- [Problem description]: Copy the listing exactly. Omit nothing.

- [Records for this exercise]:

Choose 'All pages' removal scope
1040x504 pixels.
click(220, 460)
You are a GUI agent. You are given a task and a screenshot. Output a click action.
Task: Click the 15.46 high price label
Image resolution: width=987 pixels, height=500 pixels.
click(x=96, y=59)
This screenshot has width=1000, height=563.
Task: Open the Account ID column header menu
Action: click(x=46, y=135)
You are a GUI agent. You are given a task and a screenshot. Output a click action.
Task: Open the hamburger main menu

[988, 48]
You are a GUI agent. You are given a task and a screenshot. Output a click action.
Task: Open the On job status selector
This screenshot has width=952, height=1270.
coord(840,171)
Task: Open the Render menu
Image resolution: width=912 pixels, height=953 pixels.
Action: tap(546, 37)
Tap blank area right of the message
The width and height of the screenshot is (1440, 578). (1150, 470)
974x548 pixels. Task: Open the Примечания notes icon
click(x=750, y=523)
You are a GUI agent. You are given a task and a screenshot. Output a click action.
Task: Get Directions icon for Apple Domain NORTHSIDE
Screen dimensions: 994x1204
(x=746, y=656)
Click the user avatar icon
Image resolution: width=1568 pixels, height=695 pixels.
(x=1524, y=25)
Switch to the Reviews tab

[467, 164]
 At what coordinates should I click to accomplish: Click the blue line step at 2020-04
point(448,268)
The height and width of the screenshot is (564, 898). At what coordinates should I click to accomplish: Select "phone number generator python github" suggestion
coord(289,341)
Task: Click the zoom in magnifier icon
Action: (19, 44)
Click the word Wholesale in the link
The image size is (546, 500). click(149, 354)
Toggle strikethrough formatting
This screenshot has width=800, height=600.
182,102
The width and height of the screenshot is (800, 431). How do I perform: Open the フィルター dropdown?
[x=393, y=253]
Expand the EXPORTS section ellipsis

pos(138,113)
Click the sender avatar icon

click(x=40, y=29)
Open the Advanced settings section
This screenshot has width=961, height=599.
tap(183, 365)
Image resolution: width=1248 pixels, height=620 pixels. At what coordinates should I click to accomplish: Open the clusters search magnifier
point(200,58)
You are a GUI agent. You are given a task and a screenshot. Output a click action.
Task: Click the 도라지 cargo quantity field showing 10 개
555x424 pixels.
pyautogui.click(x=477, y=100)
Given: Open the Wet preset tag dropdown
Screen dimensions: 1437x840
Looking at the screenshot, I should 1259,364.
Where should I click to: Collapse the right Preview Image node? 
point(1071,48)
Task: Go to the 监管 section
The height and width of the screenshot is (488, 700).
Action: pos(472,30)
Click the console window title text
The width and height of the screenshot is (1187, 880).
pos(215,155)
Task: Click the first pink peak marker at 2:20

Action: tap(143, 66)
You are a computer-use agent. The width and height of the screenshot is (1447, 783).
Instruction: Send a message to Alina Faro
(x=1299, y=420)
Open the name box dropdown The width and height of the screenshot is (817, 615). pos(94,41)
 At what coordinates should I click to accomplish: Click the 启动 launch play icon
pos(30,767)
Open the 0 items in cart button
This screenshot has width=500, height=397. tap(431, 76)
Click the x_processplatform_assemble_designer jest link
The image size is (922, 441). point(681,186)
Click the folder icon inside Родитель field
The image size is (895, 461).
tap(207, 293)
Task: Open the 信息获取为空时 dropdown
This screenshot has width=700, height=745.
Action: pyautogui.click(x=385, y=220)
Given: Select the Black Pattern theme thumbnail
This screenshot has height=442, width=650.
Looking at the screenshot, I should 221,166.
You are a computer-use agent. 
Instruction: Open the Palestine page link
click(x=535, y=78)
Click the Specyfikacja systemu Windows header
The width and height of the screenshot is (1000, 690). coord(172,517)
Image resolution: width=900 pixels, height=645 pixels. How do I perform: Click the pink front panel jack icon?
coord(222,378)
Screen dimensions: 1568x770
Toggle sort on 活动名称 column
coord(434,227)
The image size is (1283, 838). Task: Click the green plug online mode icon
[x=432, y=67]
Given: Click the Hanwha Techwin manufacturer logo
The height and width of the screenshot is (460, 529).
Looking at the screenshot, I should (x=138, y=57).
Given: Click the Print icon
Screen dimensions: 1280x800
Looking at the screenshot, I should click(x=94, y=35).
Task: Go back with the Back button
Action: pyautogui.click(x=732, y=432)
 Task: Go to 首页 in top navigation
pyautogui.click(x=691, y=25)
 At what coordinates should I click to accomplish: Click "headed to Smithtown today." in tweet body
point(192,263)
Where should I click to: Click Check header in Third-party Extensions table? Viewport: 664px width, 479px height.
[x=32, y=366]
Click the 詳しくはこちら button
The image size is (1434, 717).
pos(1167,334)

- [Response box]:
Choose 'All pages' removal scope
1040x504 pixels.
click(220, 460)
You are a GUI agent. You are given a task and a screenshot. Output a click action.
Task: Click the 15.46 high price label
Image resolution: width=987 pixels, height=500 pixels.
click(x=96, y=59)
This screenshot has width=1000, height=563.
Task: Open the Account ID column header menu
Action: click(x=46, y=135)
You are a GUI agent. You are given a task and a screenshot. Output a click action.
Task: Open the hamburger main menu

[988, 48]
You are a GUI agent. You are given a task and a screenshot. Output a click action.
Task: Open the On job status selector
This screenshot has width=952, height=1270.
coord(840,171)
Task: Open the Render menu
Image resolution: width=912 pixels, height=953 pixels.
Action: tap(546, 37)
Tap blank area right of the message
The width and height of the screenshot is (1440, 578). (1150, 470)
974x548 pixels. Task: Open the Примечания notes icon
click(x=750, y=523)
You are a GUI agent. You are given a task and a screenshot. Output a click action.
Task: Get Directions icon for Apple Domain NORTHSIDE
Screen dimensions: 994x1204
(x=746, y=656)
Click the user avatar icon
Image resolution: width=1568 pixels, height=695 pixels.
(x=1524, y=25)
Switch to the Reviews tab

[467, 164]
 At what coordinates should I click to accomplish: Click the blue line step at 2020-04
point(448,268)
The height and width of the screenshot is (564, 898). At what coordinates should I click to accomplish: Select "phone number generator python github" suggestion
coord(289,341)
Task: Click the zoom in magnifier icon
Action: (19, 44)
Click the word Wholesale in the link
The image size is (546, 500). click(149, 354)
Toggle strikethrough formatting
This screenshot has width=800, height=600.
182,102
The width and height of the screenshot is (800, 431). How do I perform: Open the フィルター dropdown?
[x=393, y=253]
Expand the EXPORTS section ellipsis

pos(138,113)
Click the sender avatar icon

click(x=40, y=29)
Open the Advanced settings section
This screenshot has width=961, height=599.
tap(183, 365)
Image resolution: width=1248 pixels, height=620 pixels. At what coordinates should I click to accomplish: Open the clusters search magnifier
point(200,58)
You are a GUI agent. You are given a task and a screenshot. Output a click action.
Task: Click the 도라지 cargo quantity field showing 10 개
555x424 pixels.
pyautogui.click(x=477, y=100)
Given: Open the Wet preset tag dropdown
Screen dimensions: 1437x840
Looking at the screenshot, I should 1259,364.
Where should I click to: Collapse the right Preview Image node? 
point(1071,48)
Task: Go to the 监管 section
The height and width of the screenshot is (488, 700).
Action: pos(472,30)
Click the console window title text
The width and height of the screenshot is (1187, 880).
pos(215,155)
Task: Click the first pink peak marker at 2:20

Action: tap(143, 66)
You are a computer-use agent. The width and height of the screenshot is (1447, 783).
Instruction: Send a message to Alina Faro
(x=1299, y=420)
Open the name box dropdown The width and height of the screenshot is (817, 615). pos(94,41)
 At what coordinates should I click to accomplish: Click the 启动 launch play icon
pos(30,767)
Open the 0 items in cart button
This screenshot has width=500, height=397. tap(431, 76)
Click the x_processplatform_assemble_designer jest link
The image size is (922, 441). point(681,186)
Click the folder icon inside Родитель field
The image size is (895, 461).
tap(207, 293)
Task: Open the 信息获取为空时 dropdown
This screenshot has width=700, height=745.
Action: pyautogui.click(x=385, y=220)
Given: Select the Black Pattern theme thumbnail
This screenshot has height=442, width=650.
Looking at the screenshot, I should 221,166.
You are a computer-use agent. 
Instruction: Open the Palestine page link
click(x=535, y=78)
Click the Specyfikacja systemu Windows header
The width and height of the screenshot is (1000, 690). coord(172,517)
Image resolution: width=900 pixels, height=645 pixels. How do I perform: Click the pink front panel jack icon?
coord(222,378)
Screen dimensions: 1568x770
Toggle sort on 活动名称 column
coord(434,227)
The image size is (1283, 838). Task: Click the green plug online mode icon
[x=432, y=67]
Given: Click the Hanwha Techwin manufacturer logo
The height and width of the screenshot is (460, 529).
Looking at the screenshot, I should (x=138, y=57).
Given: Click the Print icon
Screen dimensions: 1280x800
Looking at the screenshot, I should click(x=94, y=35).
Task: Go back with the Back button
Action: pyautogui.click(x=732, y=432)
 Task: Go to 首页 in top navigation
pyautogui.click(x=691, y=25)
 At what coordinates should I click to accomplish: Click "headed to Smithtown today." in tweet body
point(192,263)
Where should I click to: Click Check header in Third-party Extensions table? Viewport: 664px width, 479px height.
[x=32, y=366]
Click the 詳しくはこちら button
The image size is (1434, 717).
pos(1167,334)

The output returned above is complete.